WHAT THE TASK REQUIRES
Put every row below into a numbered list, leaving out the blank lines.
### DATA PROVIDED ###
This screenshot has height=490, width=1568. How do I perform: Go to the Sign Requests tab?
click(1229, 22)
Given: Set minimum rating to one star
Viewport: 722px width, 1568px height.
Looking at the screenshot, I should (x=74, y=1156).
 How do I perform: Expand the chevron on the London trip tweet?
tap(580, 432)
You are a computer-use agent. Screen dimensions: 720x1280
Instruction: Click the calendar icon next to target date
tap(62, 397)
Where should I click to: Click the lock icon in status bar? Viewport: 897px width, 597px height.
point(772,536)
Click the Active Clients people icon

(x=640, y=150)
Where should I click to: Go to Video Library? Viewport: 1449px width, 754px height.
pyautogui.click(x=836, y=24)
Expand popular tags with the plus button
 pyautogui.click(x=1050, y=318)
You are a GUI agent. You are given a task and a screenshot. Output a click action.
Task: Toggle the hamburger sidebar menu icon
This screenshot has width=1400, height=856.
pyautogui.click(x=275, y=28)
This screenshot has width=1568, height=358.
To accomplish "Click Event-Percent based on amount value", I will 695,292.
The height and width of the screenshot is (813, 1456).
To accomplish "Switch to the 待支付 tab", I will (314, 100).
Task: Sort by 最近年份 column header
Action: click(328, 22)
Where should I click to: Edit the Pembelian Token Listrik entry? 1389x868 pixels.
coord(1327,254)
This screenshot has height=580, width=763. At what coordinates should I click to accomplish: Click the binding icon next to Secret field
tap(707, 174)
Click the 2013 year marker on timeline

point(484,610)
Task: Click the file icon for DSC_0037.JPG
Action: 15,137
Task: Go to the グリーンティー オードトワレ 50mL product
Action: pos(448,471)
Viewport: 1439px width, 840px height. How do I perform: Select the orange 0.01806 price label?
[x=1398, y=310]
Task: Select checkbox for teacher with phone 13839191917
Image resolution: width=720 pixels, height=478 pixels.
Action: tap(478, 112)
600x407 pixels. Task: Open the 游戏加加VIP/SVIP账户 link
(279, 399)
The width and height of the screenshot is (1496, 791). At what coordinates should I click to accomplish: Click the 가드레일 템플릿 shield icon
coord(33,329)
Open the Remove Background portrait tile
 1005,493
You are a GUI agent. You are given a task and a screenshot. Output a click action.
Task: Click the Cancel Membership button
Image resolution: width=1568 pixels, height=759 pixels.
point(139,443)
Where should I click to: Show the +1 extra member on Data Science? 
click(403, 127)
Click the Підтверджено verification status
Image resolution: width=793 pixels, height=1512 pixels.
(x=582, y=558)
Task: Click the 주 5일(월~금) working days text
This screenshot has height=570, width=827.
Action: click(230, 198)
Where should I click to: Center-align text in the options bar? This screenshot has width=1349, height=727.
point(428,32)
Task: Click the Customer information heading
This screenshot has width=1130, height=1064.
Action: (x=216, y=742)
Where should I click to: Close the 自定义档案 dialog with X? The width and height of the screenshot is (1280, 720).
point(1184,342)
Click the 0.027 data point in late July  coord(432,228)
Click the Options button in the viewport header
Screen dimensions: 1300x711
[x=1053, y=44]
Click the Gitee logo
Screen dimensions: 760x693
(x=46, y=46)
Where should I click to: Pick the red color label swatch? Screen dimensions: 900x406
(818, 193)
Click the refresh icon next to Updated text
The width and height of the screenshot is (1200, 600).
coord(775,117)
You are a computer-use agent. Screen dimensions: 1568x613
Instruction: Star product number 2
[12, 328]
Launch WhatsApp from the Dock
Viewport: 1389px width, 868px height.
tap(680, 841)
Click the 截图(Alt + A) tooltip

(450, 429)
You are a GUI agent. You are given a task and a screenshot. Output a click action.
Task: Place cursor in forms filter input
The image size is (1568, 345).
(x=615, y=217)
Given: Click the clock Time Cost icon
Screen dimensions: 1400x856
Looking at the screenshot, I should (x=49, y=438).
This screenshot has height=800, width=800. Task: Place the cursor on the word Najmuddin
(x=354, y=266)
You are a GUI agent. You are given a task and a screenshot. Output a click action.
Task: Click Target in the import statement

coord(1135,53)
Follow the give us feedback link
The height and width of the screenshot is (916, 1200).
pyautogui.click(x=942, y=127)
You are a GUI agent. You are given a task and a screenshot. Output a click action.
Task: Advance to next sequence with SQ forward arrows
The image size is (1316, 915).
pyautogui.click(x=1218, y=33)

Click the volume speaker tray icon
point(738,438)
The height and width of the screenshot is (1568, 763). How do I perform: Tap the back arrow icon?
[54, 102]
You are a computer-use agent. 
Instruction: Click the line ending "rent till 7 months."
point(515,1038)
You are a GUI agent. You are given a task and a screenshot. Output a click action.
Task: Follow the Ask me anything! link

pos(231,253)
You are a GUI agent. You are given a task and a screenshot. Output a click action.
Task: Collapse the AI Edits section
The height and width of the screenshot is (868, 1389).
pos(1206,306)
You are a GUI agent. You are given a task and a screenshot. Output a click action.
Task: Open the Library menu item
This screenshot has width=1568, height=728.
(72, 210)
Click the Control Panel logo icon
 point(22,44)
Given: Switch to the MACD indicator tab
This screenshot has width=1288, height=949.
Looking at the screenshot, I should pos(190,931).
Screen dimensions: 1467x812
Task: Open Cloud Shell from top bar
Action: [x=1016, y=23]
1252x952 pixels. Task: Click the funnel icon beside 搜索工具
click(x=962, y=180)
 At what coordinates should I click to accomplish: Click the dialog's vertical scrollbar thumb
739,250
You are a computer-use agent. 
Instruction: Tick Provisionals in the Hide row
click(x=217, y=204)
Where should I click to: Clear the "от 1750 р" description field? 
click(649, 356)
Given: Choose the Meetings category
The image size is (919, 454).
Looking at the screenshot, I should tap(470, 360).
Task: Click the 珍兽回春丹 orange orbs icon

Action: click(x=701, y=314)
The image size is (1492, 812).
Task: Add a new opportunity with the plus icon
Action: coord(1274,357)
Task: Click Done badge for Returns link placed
###
CORRECT RESULT
1. This screenshot has height=490, width=1568. How do I perform: Go to the Sign Requests tab?
2. click(1229, 22)
3. Given: Set minimum rating to one star
4. Viewport: 722px width, 1568px height.
5. Looking at the screenshot, I should (x=74, y=1156).
6.  How do I perform: Expand the chevron on the London trip tweet?
7. tap(580, 432)
8. You are a computer-use agent. Screen dimensions: 720x1280
9. Instruction: Click the calendar icon next to target date
10. tap(62, 397)
11. Where should I click to: Click the lock icon in status bar? Viewport: 897px width, 597px height.
12. point(772,536)
13. Click the Active Clients people icon
14. (x=640, y=150)
15. Where should I click to: Go to Video Library? Viewport: 1449px width, 754px height.
16. pyautogui.click(x=836, y=24)
17. Expand popular tags with the plus button
18.  pyautogui.click(x=1050, y=318)
19. You are a GUI agent. You are given a task and a screenshot. Output a click action.
20. Task: Toggle the hamburger sidebar menu icon
21. This screenshot has width=1400, height=856.
22. pyautogui.click(x=275, y=28)
23. This screenshot has width=1568, height=358.
24. To accomplish "Click Event-Percent based on amount value", I will 695,292.
25. The height and width of the screenshot is (813, 1456).
26. To accomplish "Switch to the 待支付 tab", I will (314, 100).
27. Task: Sort by 最近年份 column header
28. Action: click(328, 22)
29. Where should I click to: Edit the Pembelian Token Listrik entry? 1389x868 pixels.
30. coord(1327,254)
31. This screenshot has height=580, width=763. At what coordinates should I click to accomplish: Click the binding icon next to Secret field
32. tap(707, 174)
33. Click the 2013 year marker on timeline
34. point(484,610)
35. Task: Click the file icon for DSC_0037.JPG
36. Action: 15,137
37. Task: Go to the グリーンティー オードトワレ 50mL product
38. Action: pos(448,471)
39. Viewport: 1439px width, 840px height. How do I perform: Select the orange 0.01806 price label?
40. [x=1398, y=310]
41. Task: Select checkbox for teacher with phone 13839191917
42. Image resolution: width=720 pixels, height=478 pixels.
43. Action: tap(478, 112)
44. 600x407 pixels. Task: Open the 游戏加加VIP/SVIP账户 link
45. (279, 399)
46. The width and height of the screenshot is (1496, 791). At what coordinates should I click to accomplish: Click the 가드레일 템플릿 shield icon
47. coord(33,329)
48. Open the Remove Background portrait tile
49.  1005,493
50. You are a GUI agent. You are given a task and a screenshot. Output a click action.
51. Task: Click the Cancel Membership button
52. Image resolution: width=1568 pixels, height=759 pixels.
53. point(139,443)
54. Where should I click to: Show the +1 extra member on Data Science? 
55. click(403, 127)
56. Click the Підтверджено verification status
57. Image resolution: width=793 pixels, height=1512 pixels.
58. (x=582, y=558)
59. Task: Click the 주 5일(월~금) working days text
60. This screenshot has height=570, width=827.
61. Action: click(230, 198)
62. Where should I click to: Center-align text in the options bar? This screenshot has width=1349, height=727.
63. point(428,32)
64. Task: Click the Customer information heading
65. This screenshot has width=1130, height=1064.
66. Action: (x=216, y=742)
67. Where should I click to: Close the 自定义档案 dialog with X? The width and height of the screenshot is (1280, 720).
68. point(1184,342)
69. Click the 0.027 data point in late July  coord(432,228)
70. Click the Options button in the viewport header
71. Screen dimensions: 1300x711
72. [x=1053, y=44]
73. Click the Gitee logo
74. Screen dimensions: 760x693
75. (x=46, y=46)
76. Where should I click to: Pick the red color label swatch? Screen dimensions: 900x406
77. (818, 193)
78. Click the refresh icon next to Updated text
79. The width and height of the screenshot is (1200, 600).
80. coord(775,117)
81. You are a computer-use agent. Screen dimensions: 1568x613
82. Instruction: Star product number 2
83. [12, 328]
84. Launch WhatsApp from the Dock
85. Viewport: 1389px width, 868px height.
86. tap(680, 841)
87. Click the 截图(Alt + A) tooltip
88. (450, 429)
89. You are a GUI agent. You are given a task and a screenshot. Output a click action.
90. Task: Place cursor in forms filter input
91. The image size is (1568, 345).
92. (x=615, y=217)
93. Given: Click the clock Time Cost icon
94. Screen dimensions: 1400x856
95. Looking at the screenshot, I should (x=49, y=438).
96. This screenshot has height=800, width=800. Task: Place the cursor on the word Najmuddin
97. (x=354, y=266)
98. You are a GUI agent. You are given a task and a screenshot. Output a click action.
99. Task: Click Target in the import statement
100. coord(1135,53)
101. Follow the give us feedback link
102. The height and width of the screenshot is (916, 1200).
103. pyautogui.click(x=942, y=127)
104. You are a GUI agent. You are given a task and a screenshot. Output a click action.
105. Task: Advance to next sequence with SQ forward arrows
106. The image size is (1316, 915).
107. pyautogui.click(x=1218, y=33)
108. Click the volume speaker tray icon
109. point(738,438)
110. The height and width of the screenshot is (1568, 763). How do I perform: Tap the back arrow icon?
111. [54, 102]
112. You are a computer-use agent. 
113. Instruction: Click the line ending "rent till 7 months."
114. point(515,1038)
115. You are a GUI agent. You are given a task and a screenshot. Output a click action.
116. Task: Follow the Ask me anything! link
117. pos(231,253)
118. You are a GUI agent. You are given a task and a screenshot. Output a click action.
119. Task: Collapse the AI Edits section
120. The height and width of the screenshot is (868, 1389).
121. pos(1206,306)
122. You are a GUI agent. You are given a task and a screenshot. Output a click action.
123. Task: Open the Library menu item
124. This screenshot has width=1568, height=728.
125. (72, 210)
126. Click the Control Panel logo icon
127.  point(22,44)
128. Given: Switch to the MACD indicator tab
129. This screenshot has width=1288, height=949.
130. Looking at the screenshot, I should pos(190,931).
131. Screen dimensions: 1467x812
132. Task: Open Cloud Shell from top bar
133. Action: [x=1016, y=23]
134. 1252x952 pixels. Task: Click the funnel icon beside 搜索工具
135. click(x=962, y=180)
136.  At what coordinates should I click to accomplish: Click the dialog's vertical scrollbar thumb
137. 739,250
138. You are a computer-use agent. 
139. Instruction: Tick Provisionals in the Hide row
140. click(x=217, y=204)
141. Where should I click to: Clear the "от 1750 р" description field? 
142. click(649, 356)
143. Given: Choose the Meetings category
144. The image size is (919, 454).
145. Looking at the screenshot, I should tap(470, 360).
146. Task: Click the 珍兽回春丹 orange orbs icon
147. Action: click(x=701, y=314)
148. The image size is (1492, 812).
149. Task: Add a new opportunity with the plus icon
150. Action: coord(1274,357)
151. Task: Click Done badge for Returns link placed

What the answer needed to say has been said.